═════ Supplied data ═════

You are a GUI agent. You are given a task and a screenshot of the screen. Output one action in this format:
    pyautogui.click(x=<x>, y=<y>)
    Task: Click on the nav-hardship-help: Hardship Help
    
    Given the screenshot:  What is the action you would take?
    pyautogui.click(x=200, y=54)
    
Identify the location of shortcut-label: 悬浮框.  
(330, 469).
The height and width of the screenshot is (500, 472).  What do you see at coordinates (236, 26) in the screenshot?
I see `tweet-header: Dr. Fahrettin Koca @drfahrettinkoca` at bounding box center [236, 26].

═════
═════ Supplied data ═════

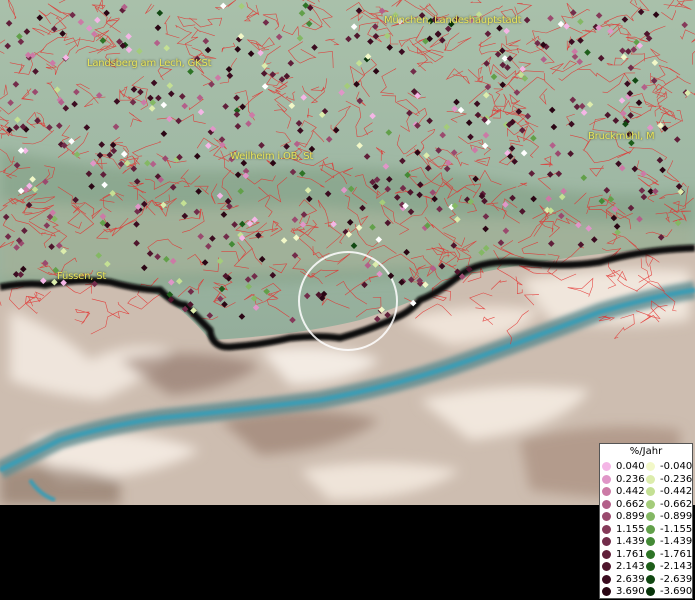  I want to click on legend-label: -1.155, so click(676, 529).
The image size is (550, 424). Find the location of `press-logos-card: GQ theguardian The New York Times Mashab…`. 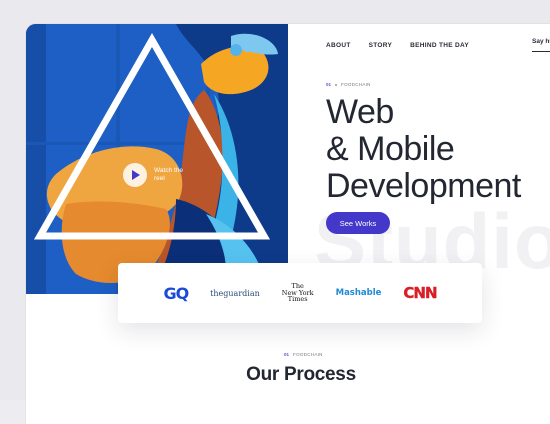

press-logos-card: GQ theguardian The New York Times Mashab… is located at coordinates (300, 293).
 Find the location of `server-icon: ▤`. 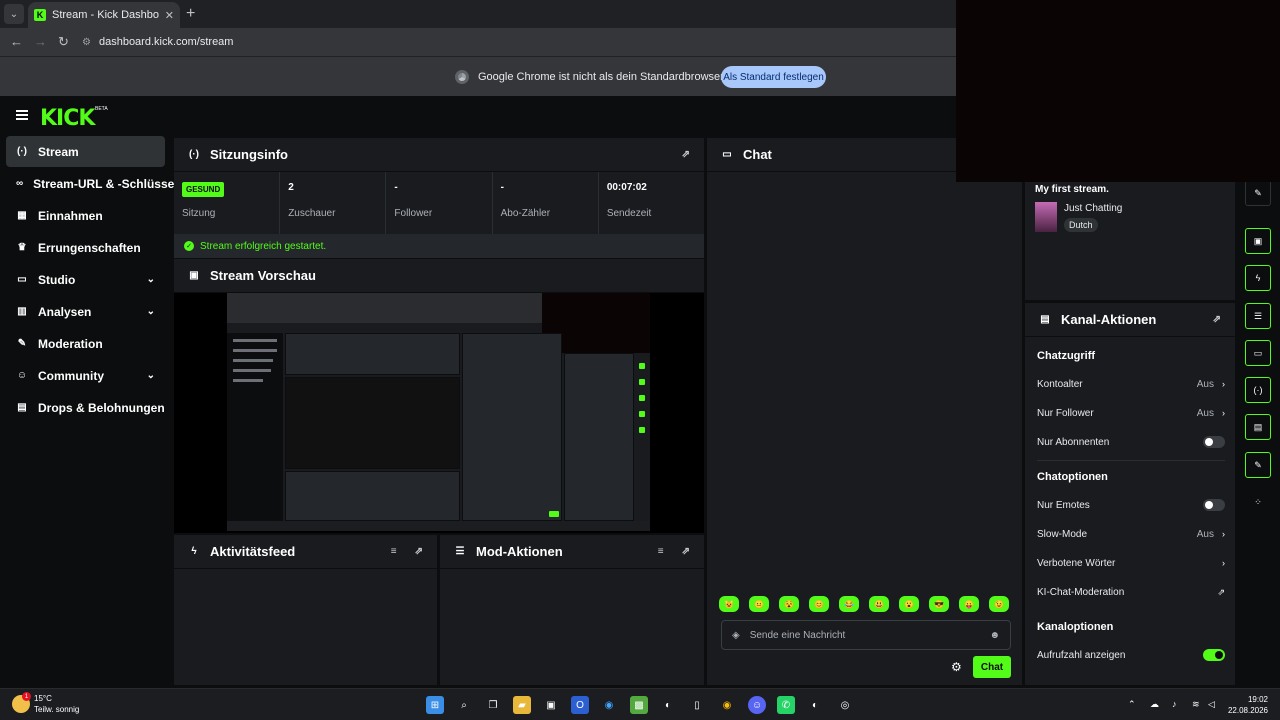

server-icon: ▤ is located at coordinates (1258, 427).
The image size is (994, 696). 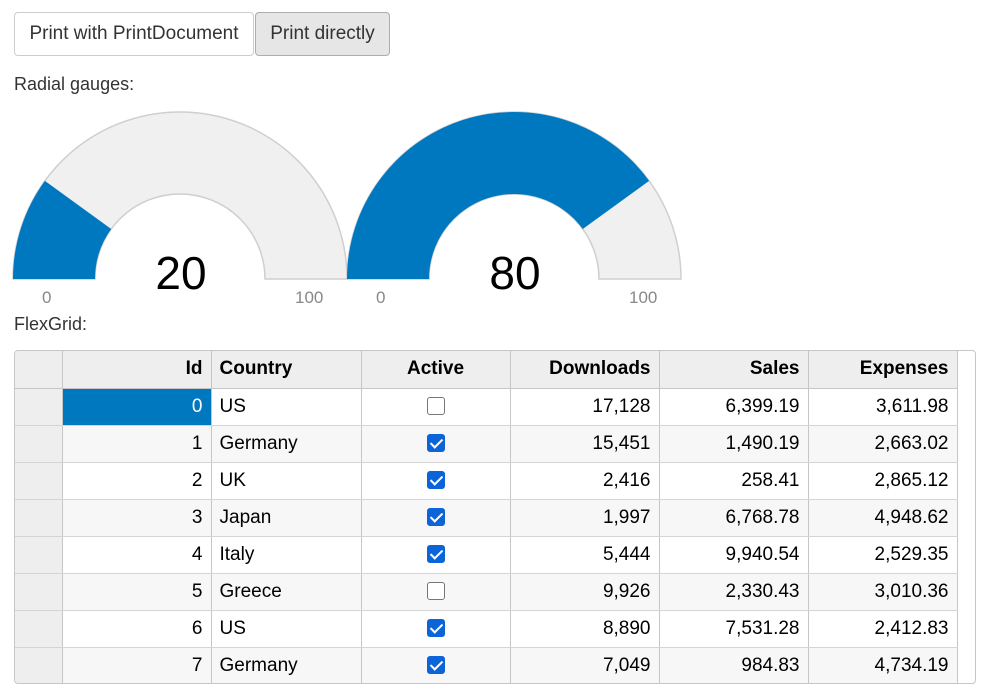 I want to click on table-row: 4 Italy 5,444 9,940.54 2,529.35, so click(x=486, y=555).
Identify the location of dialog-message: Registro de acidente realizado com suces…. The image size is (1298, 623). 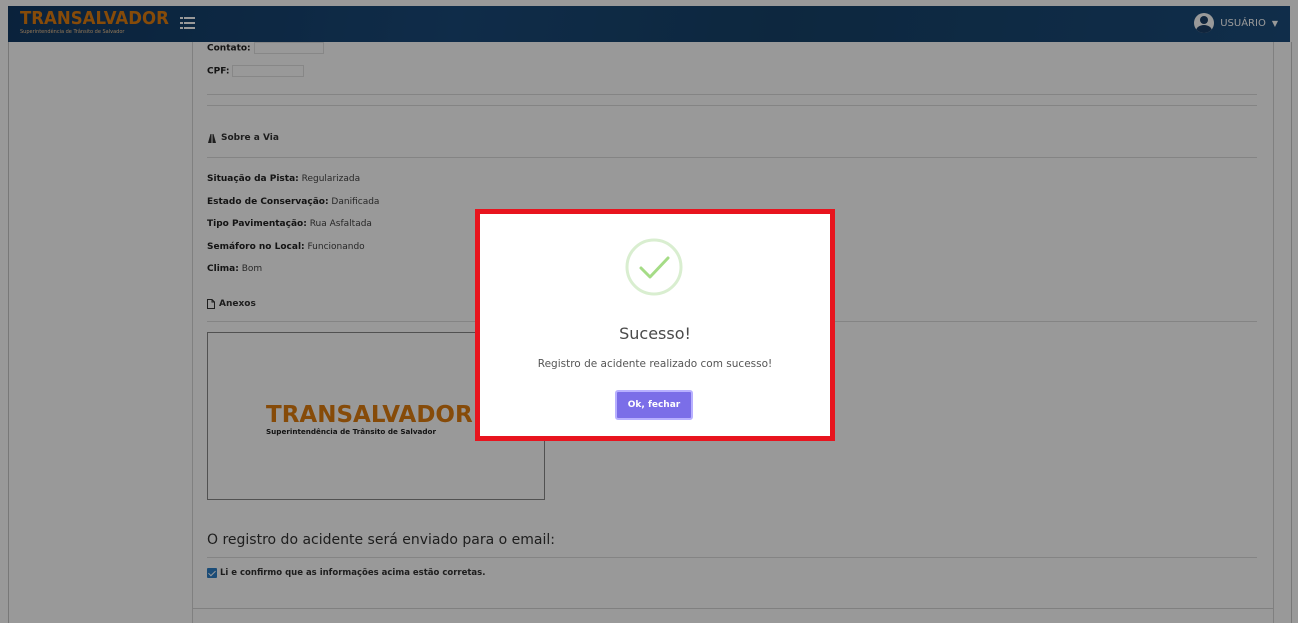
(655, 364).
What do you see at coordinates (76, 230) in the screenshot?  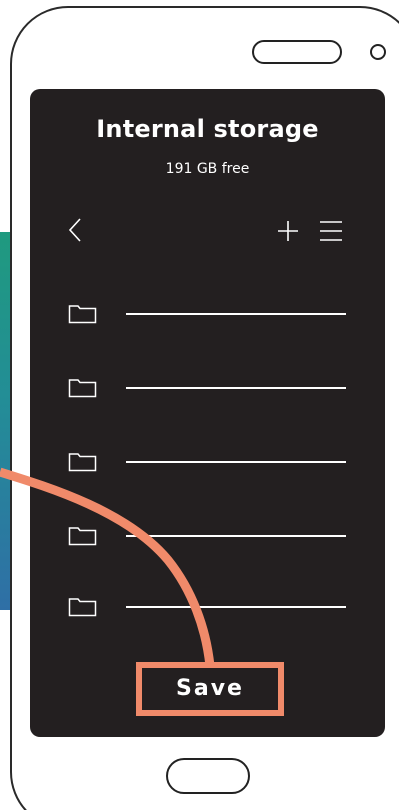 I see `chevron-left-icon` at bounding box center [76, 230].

═════

__Goal of the exercise__
Please copy the stretch of the material from the line containing "The height and" through the line containing "center [236, 26].", substituting "breadth" for "width" and leaving everything else unchanged.

__Answer space__
The height and breadth of the screenshot is (500, 472).  What do you see at coordinates (236, 26) in the screenshot?
I see `tweet-header: Dr. Fahrettin Koca @drfahrettinkoca` at bounding box center [236, 26].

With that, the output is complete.